Step 1: Selecting Compliant Insurers

This first step of selecting potential insurance partners has been greatly eased by the SECURE Act, which contains basic requirements that insurers must meet to provide plan fiduciaries protection from future legal action (the “safe harbor”).  These include a license to offer group annuity contracts, regulatory authorization, basic filing and reserve requirements, and the existence of state financial examinations.  These are all relatively easy to document.   But the simple “ticking of these boxes” here does not suffice.  

Rather, fiduciaries must first have engaged in a prudent search to determine which insurers best meet the obligation of providing long-tail income annuity contracts.  This generally involves isolating those insurers with experience in the group annuity marketplace, and which meet certain basic size requirements as regards capital and assets as well as a history of earnings.  This search should be well documented and, if needed, supported by the work of third-party insurance credit experts.

Step 2:  Selecting the product type

Once a suite of insurers has been isolated, the fiduciary team can then concentrate on product selection.  While there is no safe harbor for the selection of product type, a thoroughly documented search should meet the DOL’s prudent man rule.  

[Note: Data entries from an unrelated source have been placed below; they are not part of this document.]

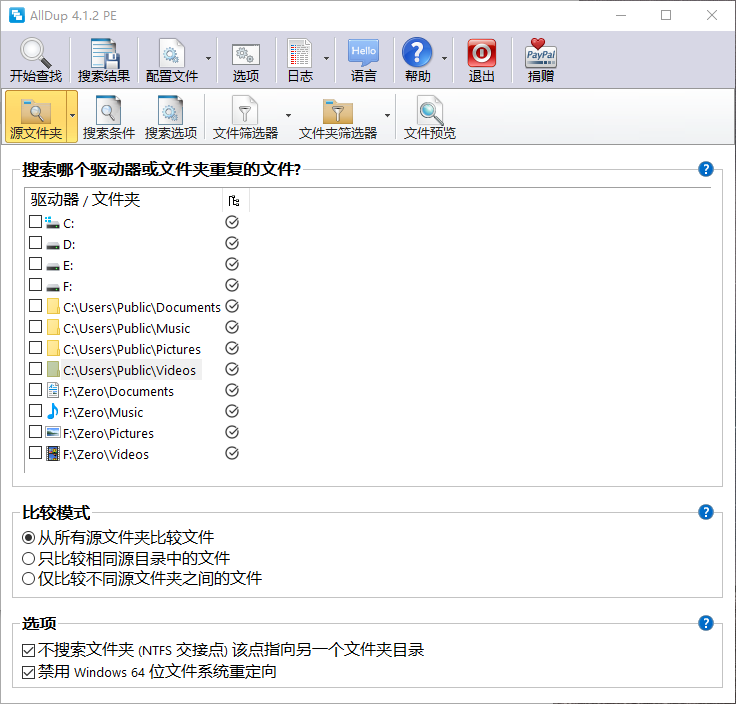
Task: Select the C:\Users\Public\Videos list entry
Action: pyautogui.click(x=129, y=370)
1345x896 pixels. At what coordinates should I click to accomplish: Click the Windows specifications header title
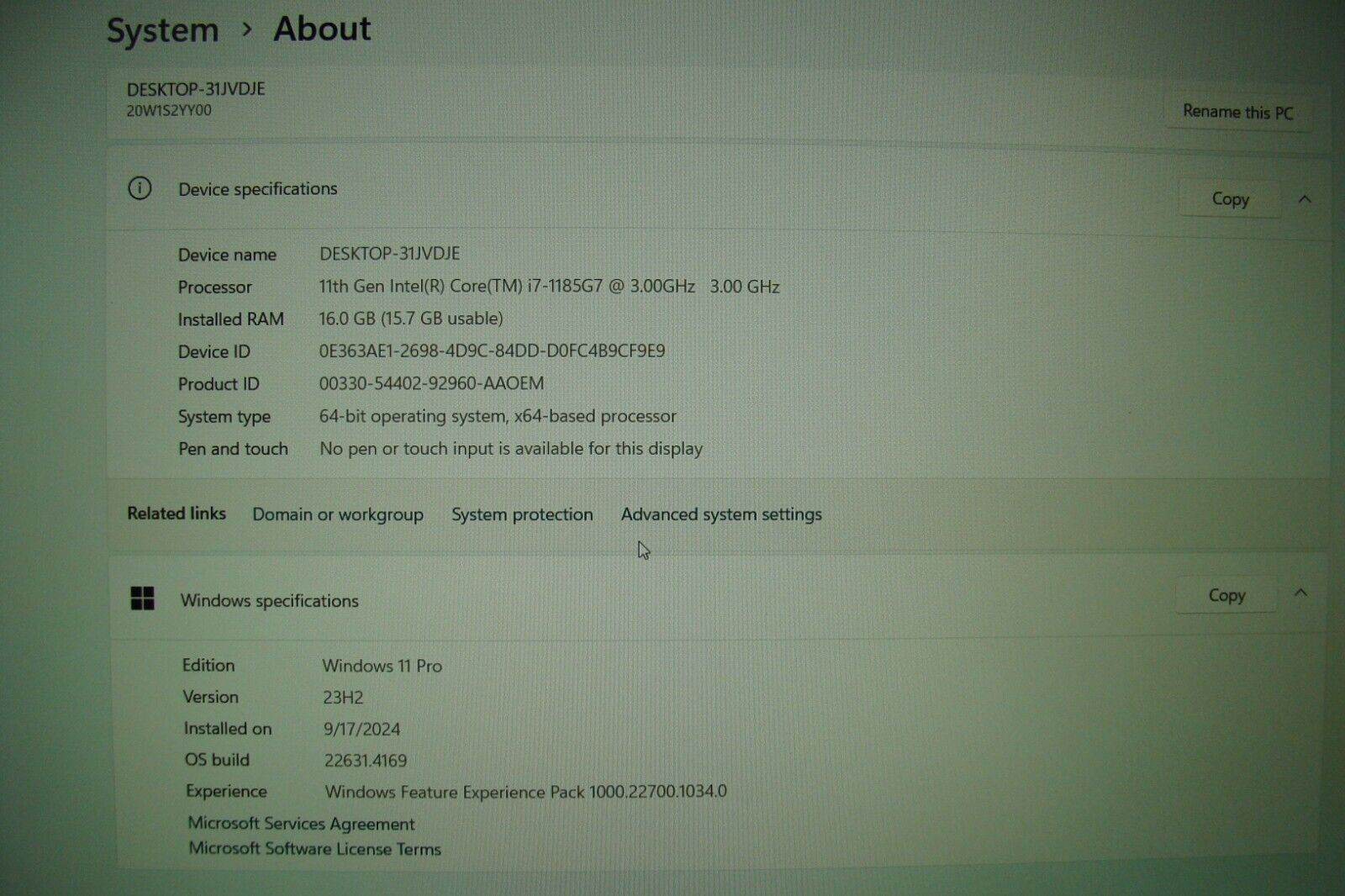(269, 601)
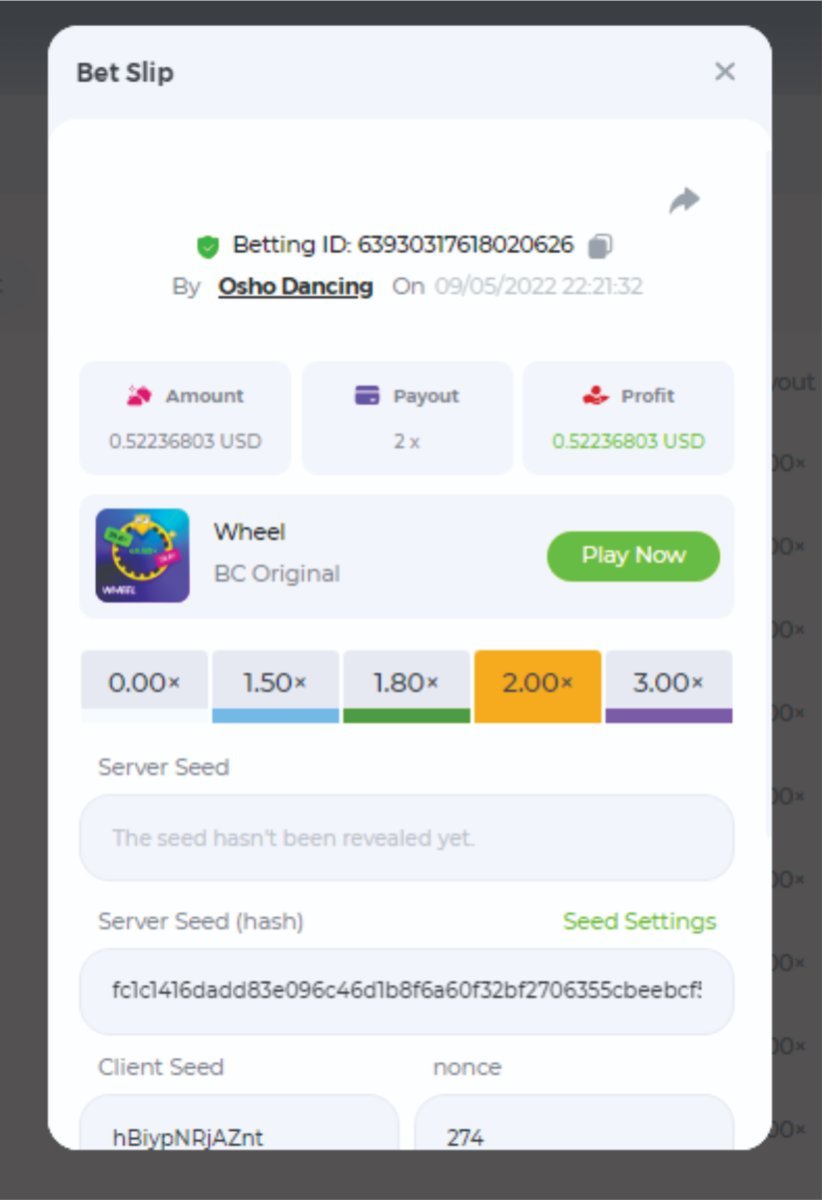This screenshot has width=822, height=1200.
Task: Open the Osho Dancing user profile
Action: coord(295,287)
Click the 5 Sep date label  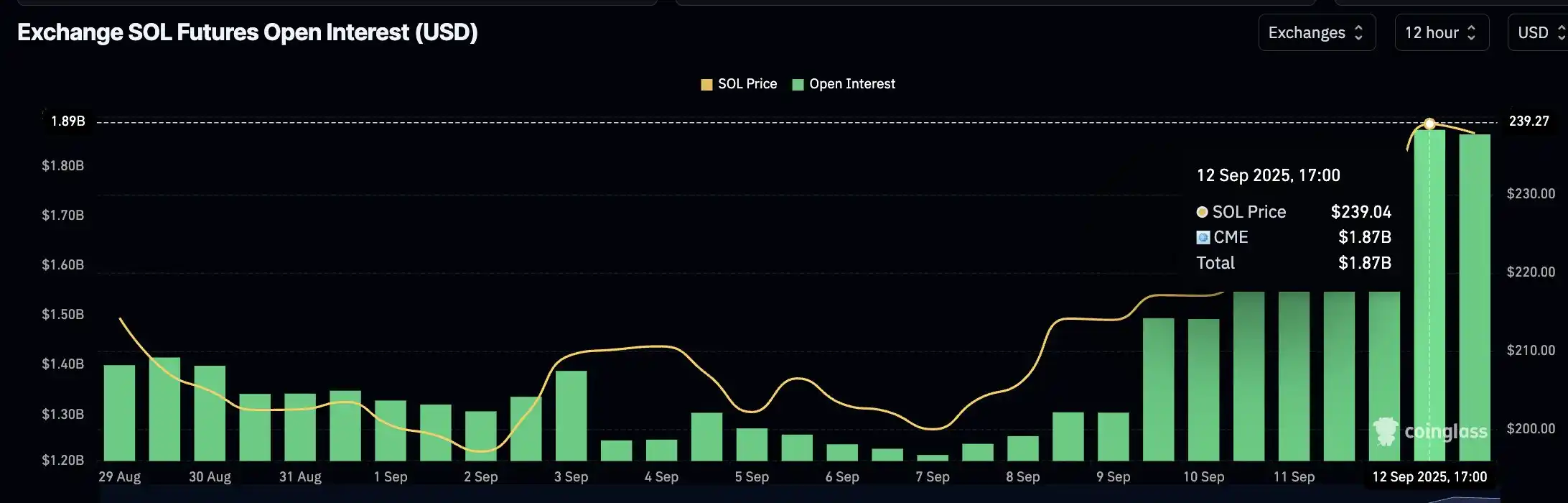752,477
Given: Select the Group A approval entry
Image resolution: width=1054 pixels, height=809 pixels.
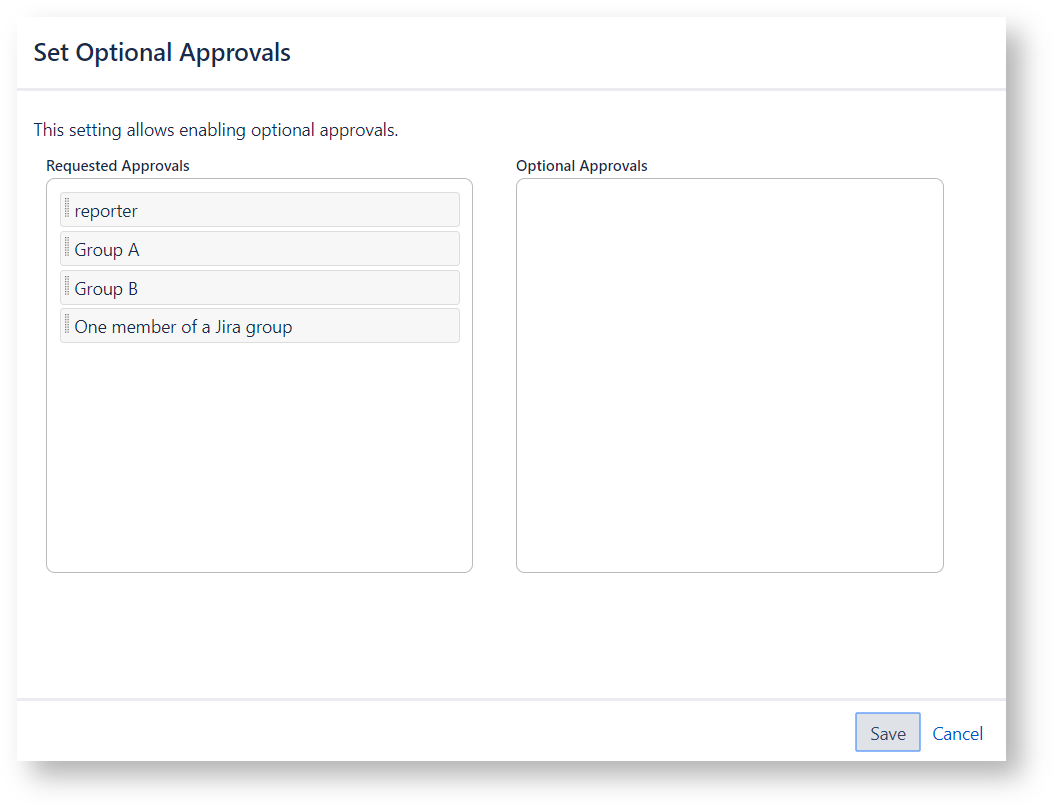Looking at the screenshot, I should (260, 249).
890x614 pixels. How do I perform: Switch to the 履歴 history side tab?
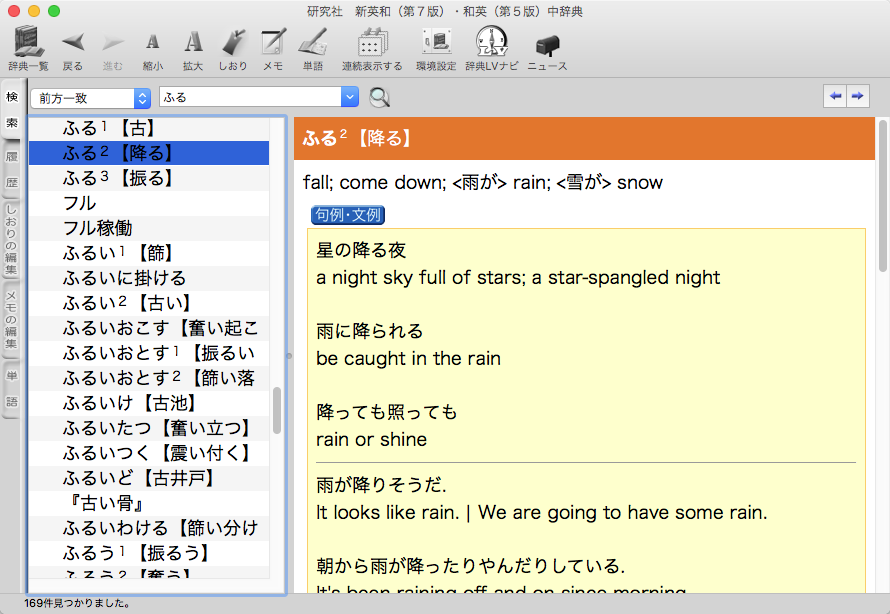[12, 170]
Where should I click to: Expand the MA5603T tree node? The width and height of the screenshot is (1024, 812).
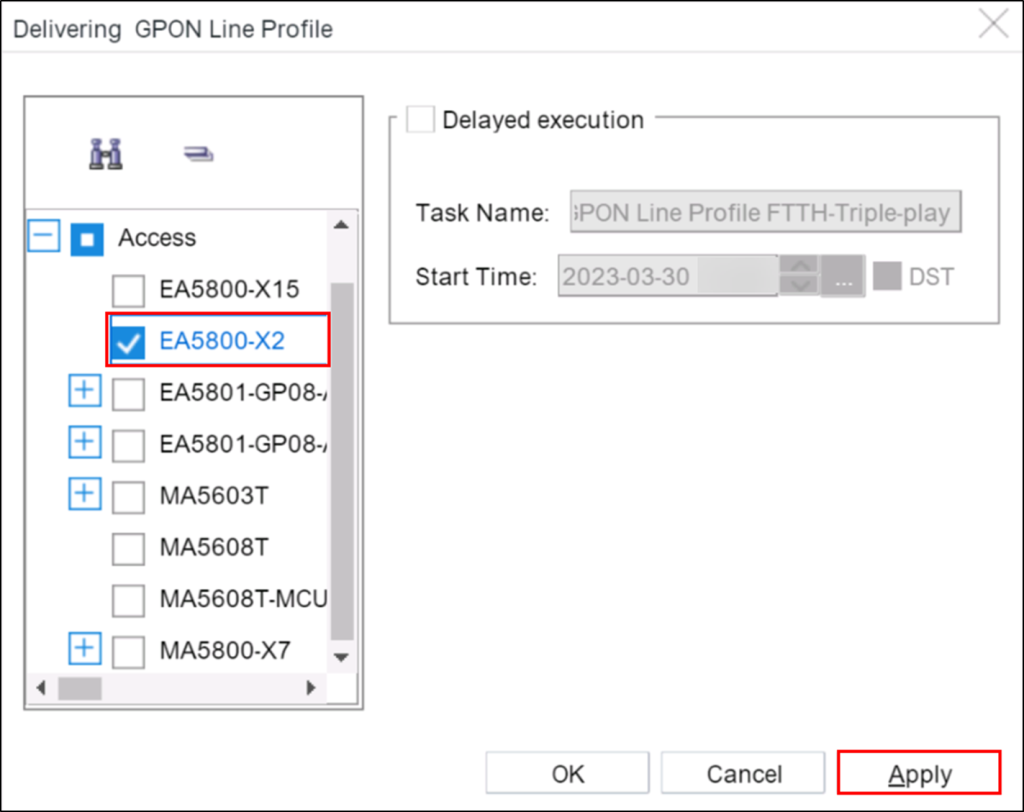(x=85, y=494)
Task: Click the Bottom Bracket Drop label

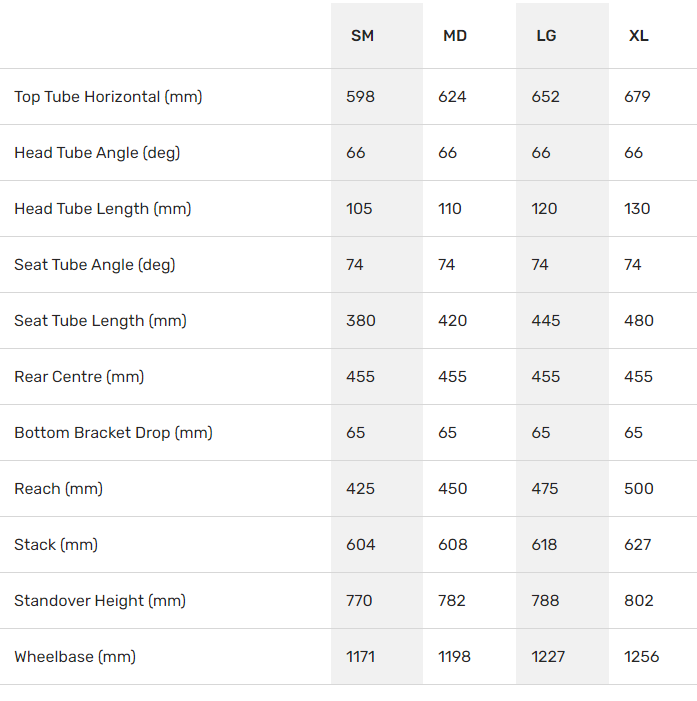Action: [x=113, y=433]
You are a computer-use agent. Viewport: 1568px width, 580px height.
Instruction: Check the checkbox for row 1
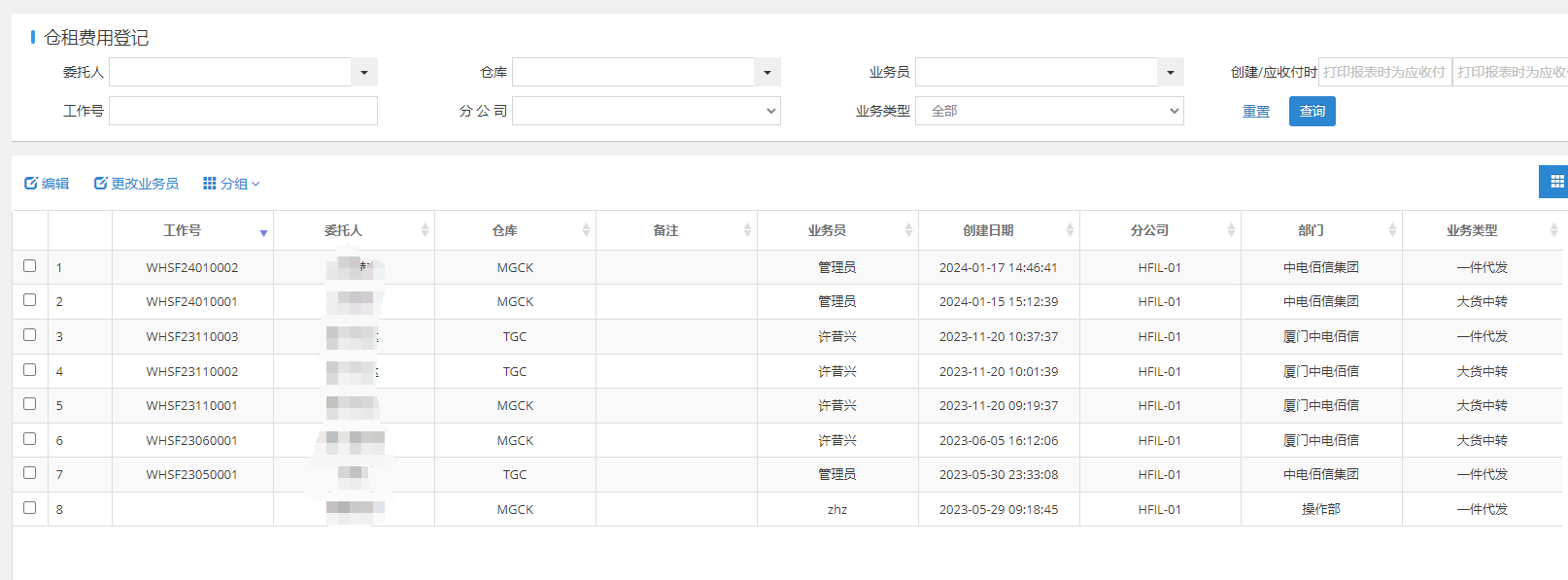pos(30,266)
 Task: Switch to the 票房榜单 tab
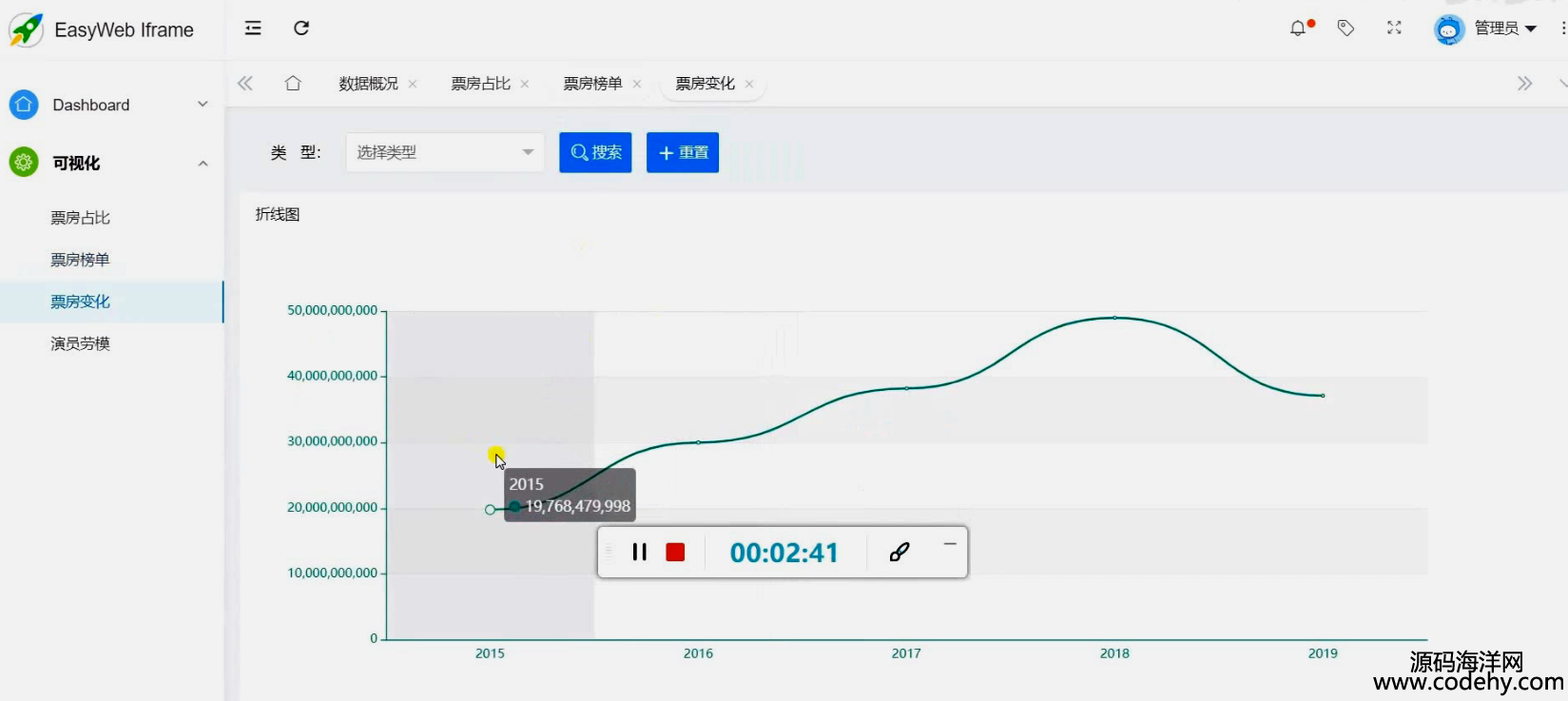click(x=592, y=84)
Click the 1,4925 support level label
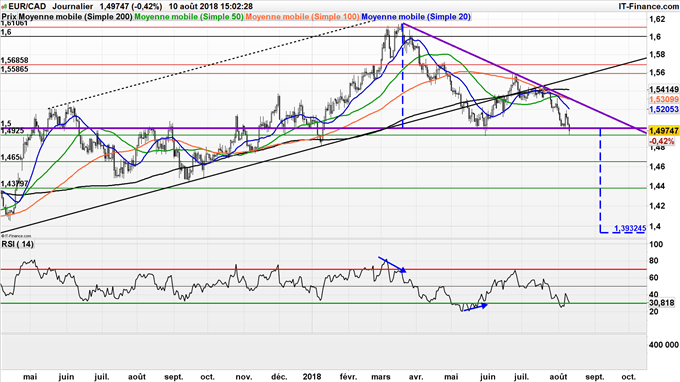Screen dimensions: 680x382 (x=12, y=131)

For instance, IRIC has developed a number of checklists that allow plan fiduciaries to run through a decision-tree of sorts to determine what solution is most suitable for a particular plan.  These checklists help isolate: 

  1. Whether an in-plan or out-of-plan annuity better meets the sponsors’ needs
  2. If in-plan, whether auto or affirmative election is a better approach for this plan

Based on the outcomes of these and other questions, the plan sponsor and supporting consultant(s) can evaluate which existing annuity solutions are best to offer.  To complete this final step of income product selection in a prudent manner, it is important that plan fiduciaries have a full picture of what products and solutions are available.   IRIC maintains a current catalogue of annuity-based income solutions available to the defined contribution market, together with a list of features for easy comparison.  This can be found on IRIC’s website here.

In the end, plan sponsors and fiduciaries want to deliver the best possible outcomes in today’s defined contribution world. Guaranteeing lifetime income through the use of in-plan annuities should increasingly become part of their toolbox. 

Michelle Richter is the executive director of the Institutional Retirement Income Council, a non-profit, membership- based organization of retirement industry advisors.  Michelle is also principal and founder of Fiduciary Insurance Services LLC, New York, a consulting firm and registered investment adviser.

David Paul is principal of ALIRT Insurance Research, where he co-directs the company’s research staff, manages internal IT initiatives and product development, pens a number of the firm’s insurance industry research pieces, and oversees business development. He has worked as an insurance industry research analyst since 1993.